第 10 章 臨江仙(四)(第1/3 頁)
心中裝著母親的臨終囑託,倪素想夢見她,又怕夢見她,這後半夜再也不能安睡,她索性收拾了自己的行囊,留了幾粒碎銀與字條壓在燭臺下,提著一盞燈籠,牽起馬,悄無聲息地離開蔣娘子的家。
夜路並不好走,倪素騎馬慢行,有個生魂靜默在側,在淺淡吹拂的夜霧裡,伴她一道前行。
在馬背上晃晃悠悠,倪素早前丟失的睡意不知為何又無聲襲來,壓得眼皮有些沉,她強打起精神,晃了晃腦袋,又禁不住側眼,偷偷打量他。
他看起來年輕極了,走路的姿儀也很好看。
“那時,你幾歲?”
徐鶴雪半垂的眼睫因她忽然出聲而微抬,領會她所說的“那時”,他手提孤燈,啟唇:“十九。”
倪素吃了一驚,“十九你就……”
她的後半句話音淹沒於喉。
“是因為什麼?”
倪素想象不到,十九歲本該是最好的年紀,他又因何而英年早逝,遊離於幽都。
徐鶴雪聽她問“為什麼”,他也想了片刻是為什麼,但最終,他搖頭,答:“不知。”
“你不知道自己是怎麼死的?”
“不,”
燈影溶溶,鋪陳在徐鶴雪的衣袂鞋履,他徑自盯著看,聽見一側江河濤聲翻湧,他抬首看去,山如墨,水粼粼,“是不知為何要死。”
倪素聽不明白,想了想,說,“人生之半數都還不到,你一定有很多遺憾吧?”
“時間太久,忘了很多。”
徐鶴雪棲身於霧,更襯面頰蒼白,“如今只記得一件。”
“就是你在雲京的那位舊友?”
倪素看著他身上的氅衣。
徐鶴雪聞言,側過臉來對上她的視線,卻不說是與不是。
“就像我們說好的,你替我尋兄長,”倪素握著韁繩,聽見馬兒吐息的聲音便摸了摸馬鬃,又對他說,“我也會幫你找到你的舊友,盡力一圓你的憾事。”
遠山盡處隱泛白鱗,徐鶴雪靜默地審視馬背上的少女,片刻他移開眼,淡聲道:“不必你幫我什麼,只要你肯為我點燈就好。”

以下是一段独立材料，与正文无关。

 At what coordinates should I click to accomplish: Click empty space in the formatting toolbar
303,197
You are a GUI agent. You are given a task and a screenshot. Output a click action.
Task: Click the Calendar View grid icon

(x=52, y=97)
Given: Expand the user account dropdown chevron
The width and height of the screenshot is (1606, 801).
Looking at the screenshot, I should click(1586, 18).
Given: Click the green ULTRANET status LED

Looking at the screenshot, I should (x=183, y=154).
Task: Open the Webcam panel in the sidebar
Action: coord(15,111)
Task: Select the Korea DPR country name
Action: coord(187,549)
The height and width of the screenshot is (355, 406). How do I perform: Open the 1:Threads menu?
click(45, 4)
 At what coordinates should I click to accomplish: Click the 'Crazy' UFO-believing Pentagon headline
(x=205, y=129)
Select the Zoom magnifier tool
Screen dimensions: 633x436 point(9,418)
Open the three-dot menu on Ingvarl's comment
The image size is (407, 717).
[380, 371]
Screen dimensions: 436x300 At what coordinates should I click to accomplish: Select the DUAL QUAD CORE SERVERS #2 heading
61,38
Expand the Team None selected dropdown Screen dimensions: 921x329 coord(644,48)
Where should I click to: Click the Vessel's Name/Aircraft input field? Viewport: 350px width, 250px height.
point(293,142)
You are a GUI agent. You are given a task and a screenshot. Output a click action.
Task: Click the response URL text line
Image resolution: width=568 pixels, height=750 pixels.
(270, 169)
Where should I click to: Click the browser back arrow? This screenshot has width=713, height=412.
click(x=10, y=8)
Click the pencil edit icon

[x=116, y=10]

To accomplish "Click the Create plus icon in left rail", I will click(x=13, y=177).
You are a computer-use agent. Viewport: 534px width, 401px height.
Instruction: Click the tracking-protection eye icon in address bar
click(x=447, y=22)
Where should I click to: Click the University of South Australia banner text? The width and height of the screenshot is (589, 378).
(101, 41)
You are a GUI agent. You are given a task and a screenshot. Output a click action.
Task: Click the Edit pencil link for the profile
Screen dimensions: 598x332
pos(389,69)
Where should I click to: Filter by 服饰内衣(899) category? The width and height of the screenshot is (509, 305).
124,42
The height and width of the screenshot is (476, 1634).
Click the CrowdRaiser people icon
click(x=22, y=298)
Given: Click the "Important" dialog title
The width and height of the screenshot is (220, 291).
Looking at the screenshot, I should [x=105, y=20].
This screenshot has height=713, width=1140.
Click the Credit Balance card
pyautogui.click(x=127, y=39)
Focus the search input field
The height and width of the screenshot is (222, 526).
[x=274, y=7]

燈籠裡的燭焰熄滅,天色愈見青灰,右側綠樹掩映之間這一河段靜謐許多,有一橫跨兩岸的石橋在上,牽牛的老翁慢慢悠悠地從另一頭來,斗笠往上一推,他眯起眼睛瞧見那山道上有人騎馬走近。
馬蹄輕踏,馬背上那名年輕女子腦袋一點一點的,身體時而偏左時而偏右,老翁正瞧著,見那馬兒屁股一轉,衝到草木豐茂的溝渠旁,而馬背上打瞌睡的女子沒有防備,身子一歪眼看就要摔下來。
老翁張嘴還沒喊出聲,卻見她歪下來的身體好像被什麼一託。
老翁疑心自己錯了眼,揉了揉眼皮,見那女子在馬背上坐直身體,茫然地睜著眼。
“怪了……”
老翁嘟囔著,下了橋往河岸的小路上去放牛。
倪素才覺手中
空空,垂眼看見握著韁繩的那隻手,蒼白單薄的肌膚之下,每一寸筋骨都漂亮而流暢。
她身後有個人,可她察覺不到他的鼻息,只是他的懷抱很冷,冷得像雪,好像要將她的瞌睡蟲都一股腦兒地凍死。
他忽有所覺,與她稍稍拉開些距離,道:“若是困,就睡吧。”
倪素沒有回頭,看著原本該在她身上,此時卻掛在馬脖子上的包袱,她輕應了一聲,還沒被凍死的瞌睡蟲壓著她的眼皮,在晃晃悠悠的這一段路中,她打起瞌睡竟也算安心。
眼下正是炎熱夏季,即便是日頭不再,天已見黑,青州城內也還是熱得很,松緣客棧的掌櫃在櫃檯後頭撥弄著算盤,時不時地用汗巾擦拭額頭的細汗。